News

Chancellor Jacqueline Mask is recipient of Chief Justice Award

July 16, 2021

Chancellor Jacqueline Mask of Tupelo is this year’s recipient of the Chief Justice Award. Supreme Court Chief Justice Mike Randolph will present the award today, July 16, at the Mississippi Bar Convention.

Mississippi makes improvements in access to justice

The annual award recognizes individuals whose actions significantly impact the law, the administration of justice, and the people of the State of Mississippi.

Chief Justice Randolph selected Judge Mask in recognition of her leadership that has improved access to justice for the poor. Judge Mask became Co-chair of the Access to Justice Commission in 2016, two years after the Supreme Court appointed her as a member of the Commission.

The plaque which Chief Justice Randolph presented to Judge Mask reads, in part: “Your tireless energy and dedication to assist the poor has improved access to justice for all. You have exceeded every standard by which all judges are measured.”

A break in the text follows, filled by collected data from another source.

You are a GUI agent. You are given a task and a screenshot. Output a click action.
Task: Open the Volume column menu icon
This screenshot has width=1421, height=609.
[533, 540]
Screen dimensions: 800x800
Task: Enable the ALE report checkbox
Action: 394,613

In 2015, Judge Mask began scheduling a free legal clinic in every courthouse in the eight counties of the First Chancery District in north Mississippi. Judge Mask encouraged lawyers in each county to donate their time. In conjunction with the Mississippi Access to Justice Commission, Mississippi Volunteer Lawyers Project, the University of Mississippi School of Law Pro Bono Initiative and local bar leaders, she has led the charge to provide legal assistance to low income people in family law matters such as divorce, child support, guardianship, emancipation and name change.

Judge Mask recognized the urgent civil legal needs of poor people across the state. With the support of the Mississippi Supreme Court and a work force of volunteer lawyers, free legal clinics were held in all 20 Chancery Court districts across the state in 2018. Legal clinics were held statewide again in 2019. The pandemic forced in-person free legal clinics to be curtailed in 2020, so the Access to Justice Commission helped provide virtual clinics and helped produce a series of informational videos for self-represented litigants.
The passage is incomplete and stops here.